→ Fragmento seleccionado
# # # # #

SENTENCIA CONSTITUCIONAL PLURINACIONAL 0213/2018-S2
Fecha: 22-May-2018
III.1. Principio de inmediatez
El principio de inmediatez, conforme a las normas contenidas en los arts. 129.II de la CPE y 55 del CPCo, establece que la acción debe ser interpuesta dentro del plazo de seis meses, computable a partir de la comisión de la vulneración alegada o de la notificación con la última decisión administrativa o judicial; plazo que se otorga para interponer este mecanismo de defensa, en atención a la necesidad de brindar una protección inmediata y eficaz a los derechos y garantías lesionados.
Respecto al principio de inmediatez, este Tribunal se pronunció a través de numerosas sentencias constitucionales, denegando la tutela solicitada por la parte accionante, cuando advirtió la interposición de la acción tutelar en un plazo que excedía los seis meses previstos por las disposiciones citadas. En esa línea, la SCP 0450/2012 de 29 de junio, en el Fundamento Jurídico III.2, reiteró que el principio de inmediatez tiene un doble efecto:
“…el primero, positivo referido a que a través de esta vía la jurisdicción constitucional deberá brindar una protección inmediata y oportuna al o a los derecho (s) fundamental (es) restringido (s) o suprimido (s) de manera ilegal o indebida; y, el segundo, negativo, referido a que el titular del derecho fundamental vulnerado, deberá presentar el recurso máximo dentro de los seis meses de conocido el supuesto acto ilegal o la última actuación, siempre que la parte accionante hubiese utilizado todos los medios y recursos idóneos, en principio ante la misma autoridad que incurrió en la lesión al derecho o garantía fundamental y luego, ante las superiores a ésta, hasta agotar todas las instancias, siempre que fueran competentes para hacer cesar el acto ilegal u omisión indebida (SSCC 1157/2003-R, 1013/2003-R, 1007/2003-R, reiteradas, entre otras, por la SC 0554/2010-R de 12 de julio)”.

# # # # #

→ Datos de entrada
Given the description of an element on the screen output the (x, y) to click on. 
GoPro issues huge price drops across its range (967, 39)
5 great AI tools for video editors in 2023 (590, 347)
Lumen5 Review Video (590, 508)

# # # # #

→ Instrucciones
Enumere todas las sentencias constitucionales que el fragmento sobre el principio de inmediatez cita en su desarrollo, sin incluir la que figura en su encabezado. El listado no guarda relación alguna con el fragmento.

→ Respuesta
- SCP 0450/2012 de 29 de junio
- SC 1157/2003-R
- SC 1013/2003-R
- SC 1007/2003-R
- SC 0554/2010-R de 12 de julio